Most asymptomatic individuals with Gitelman syndrome can be monitored without medical treatment.

In patients with early onset of the disease such as infants and children, indomethacin is the drug of choice utilized to treat growth disturbances. Indomethacin in a study by Blanchard et al. 2015 was shown to increase serum potassium levels, and decrease renin concentration. Adverse effects of indomethacin include a decrease in the glomerular filtration rate, and gastrointestinal disturbances. Therefore, these drugs should also be used only with caution in Gitelman syndrome.
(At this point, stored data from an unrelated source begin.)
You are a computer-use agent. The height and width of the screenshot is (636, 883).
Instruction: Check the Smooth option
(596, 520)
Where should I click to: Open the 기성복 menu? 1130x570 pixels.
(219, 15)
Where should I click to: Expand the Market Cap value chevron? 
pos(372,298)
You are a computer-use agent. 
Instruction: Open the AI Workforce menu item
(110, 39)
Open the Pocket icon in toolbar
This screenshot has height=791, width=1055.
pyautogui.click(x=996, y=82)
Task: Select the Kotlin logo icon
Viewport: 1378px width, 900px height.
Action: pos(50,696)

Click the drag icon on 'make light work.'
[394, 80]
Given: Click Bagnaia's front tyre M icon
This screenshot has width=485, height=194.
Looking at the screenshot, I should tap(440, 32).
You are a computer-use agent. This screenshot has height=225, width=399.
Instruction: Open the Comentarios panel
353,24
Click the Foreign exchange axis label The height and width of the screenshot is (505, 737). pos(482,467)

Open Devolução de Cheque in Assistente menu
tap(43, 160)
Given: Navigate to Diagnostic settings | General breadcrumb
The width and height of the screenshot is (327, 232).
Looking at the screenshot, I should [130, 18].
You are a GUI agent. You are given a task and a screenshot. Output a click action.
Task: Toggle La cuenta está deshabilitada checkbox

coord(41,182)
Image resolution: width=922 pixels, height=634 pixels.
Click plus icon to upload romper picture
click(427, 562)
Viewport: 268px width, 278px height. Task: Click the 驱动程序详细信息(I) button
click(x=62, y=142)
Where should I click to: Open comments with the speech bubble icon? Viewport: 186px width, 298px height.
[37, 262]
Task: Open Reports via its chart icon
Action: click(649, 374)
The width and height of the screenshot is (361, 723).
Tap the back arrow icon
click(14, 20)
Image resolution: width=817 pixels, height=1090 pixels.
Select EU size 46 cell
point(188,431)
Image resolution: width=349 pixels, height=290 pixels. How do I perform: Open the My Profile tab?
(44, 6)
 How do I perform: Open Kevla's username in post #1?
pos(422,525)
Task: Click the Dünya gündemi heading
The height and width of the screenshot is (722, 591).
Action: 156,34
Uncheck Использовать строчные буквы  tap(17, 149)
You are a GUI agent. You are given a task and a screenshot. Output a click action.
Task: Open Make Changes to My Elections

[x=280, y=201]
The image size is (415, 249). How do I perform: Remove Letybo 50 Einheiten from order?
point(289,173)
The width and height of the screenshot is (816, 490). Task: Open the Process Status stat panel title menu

Cardiac evaluation is promoted in the prevention of dysrhythmias and monitoring of QT interval activity. Medications that extend or prolong the QT interval (macrolides, antihistamines, beta-2 agonists) should be avoided in these patients to prevent cardiac death.

==Epidemiology==
Estimates of the prevalence of Gitelman syndrome range from 1 in 80,000 to 1 in 500 people, depending on the population. The ratio of men to women affected is 1:1. This disease is encountered typically after the 1st decade of life, i.e., during adolescence or adulthood. However, it can occur in the neonatal period. Heterozygous carriers of the SLC12A3 gene mutations are 1% of the population. A person with Gitelman syndrome has a low probability of passing the disease to their offspring. This chance is roughly 1 in 400, unless both genetic parents are carriers of disease-causing alleles.

==History==
The condition is named for Hillel Jonathan Gitelman (1932– January 12, 2015), an American nephrologist working at University of North Carolina School of Medicine. He first described the condition in 1966, after observing a pair of sisters with the disorder. Gitelman and his colleagues later identified and isolated the gene responsible (SLC12A3) by molecular cloning.